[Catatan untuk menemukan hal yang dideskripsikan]
────────

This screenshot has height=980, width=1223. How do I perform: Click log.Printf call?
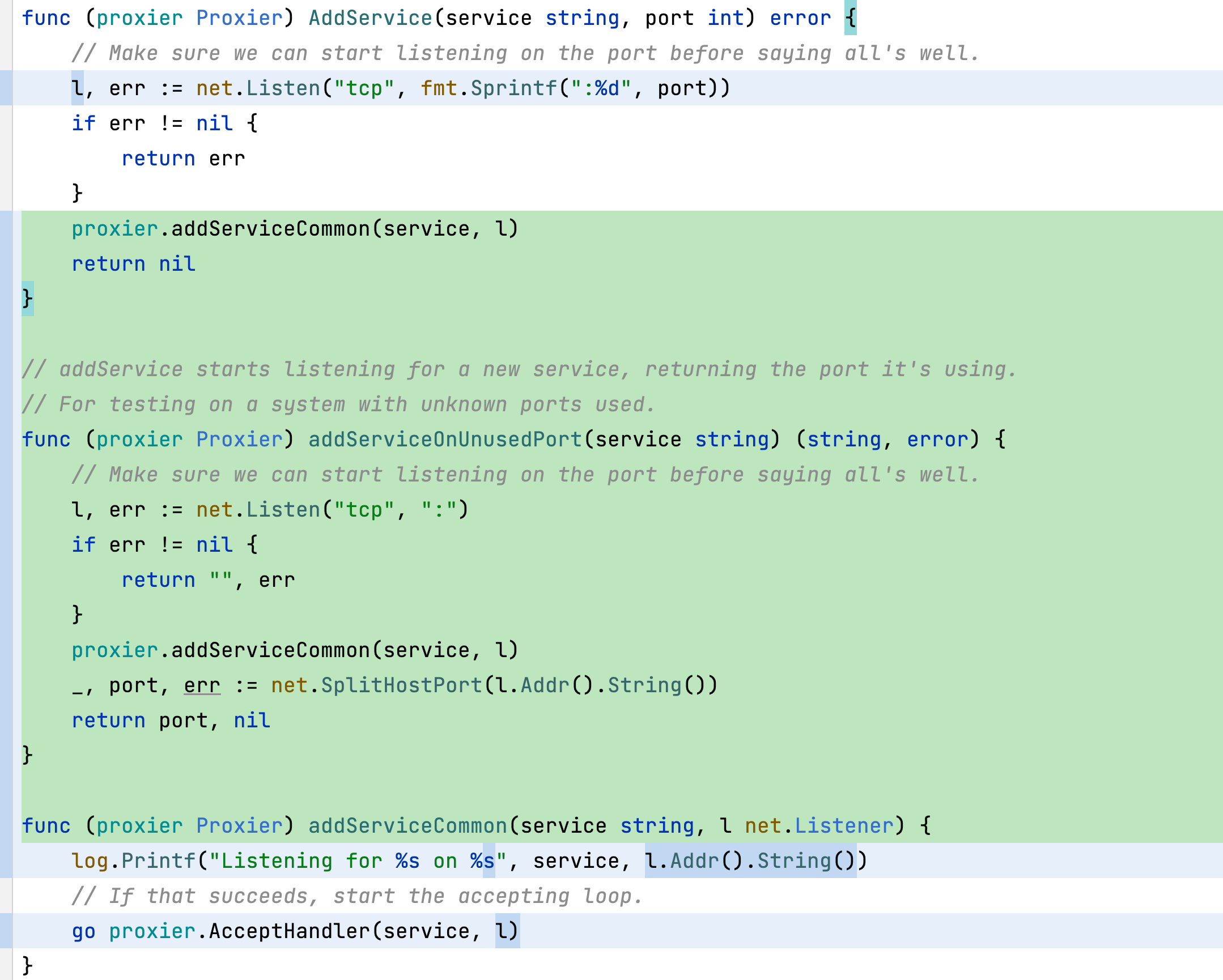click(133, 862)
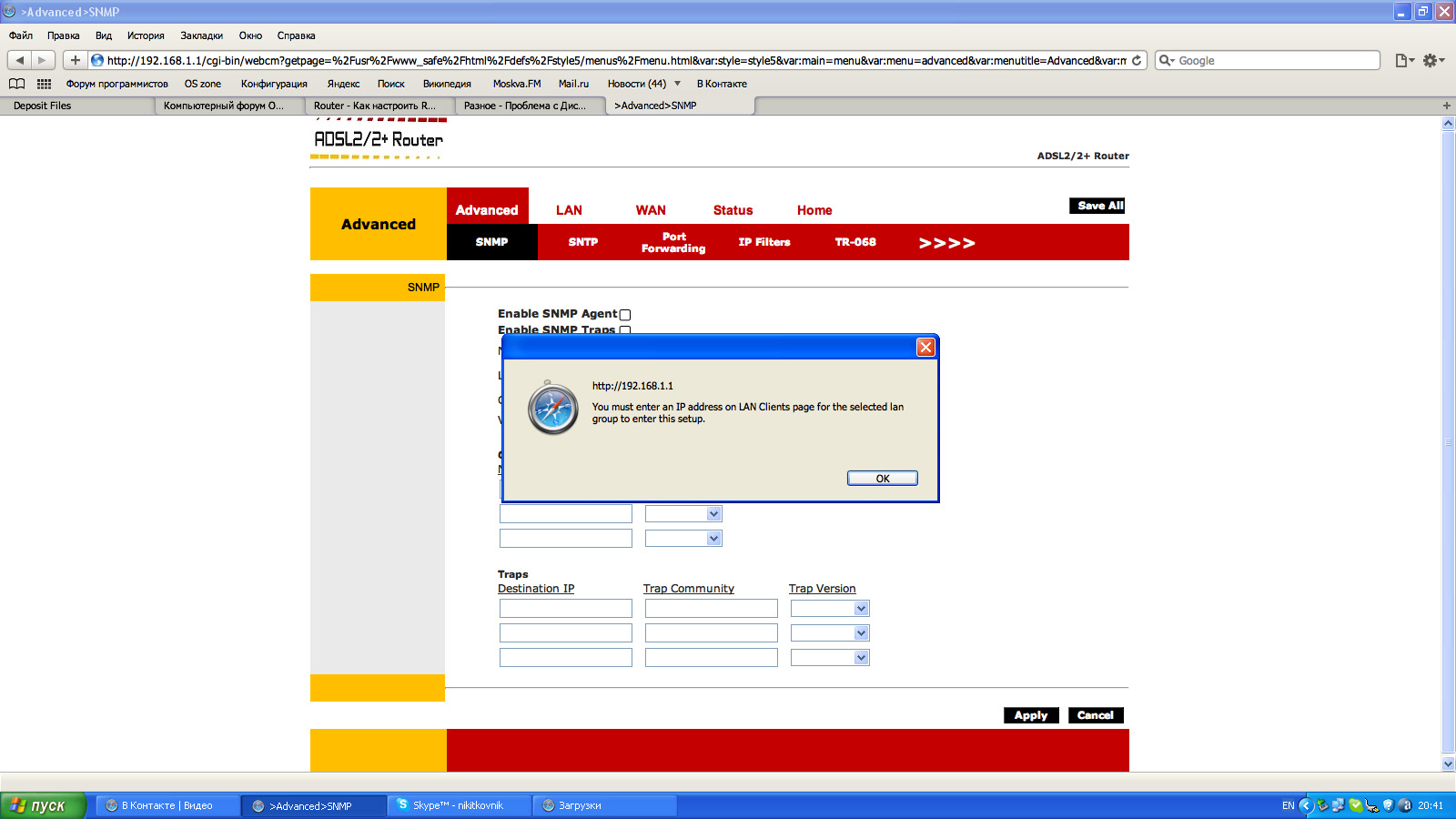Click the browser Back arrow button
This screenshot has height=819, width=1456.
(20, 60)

────────

URAIAN SOAL:
Kutip ulang seluruh baris catatan di atas tanpa mengubah satu kata pun. Hilangkan semua gambar dari jawabanmu.

KELUARAN LENGKAP:
This screenshot has height=980, width=1223. How do I perform: Click log.Printf call?
click(133, 862)
Click the browser Back arrow button
This screenshot has height=819, width=1456.
(20, 60)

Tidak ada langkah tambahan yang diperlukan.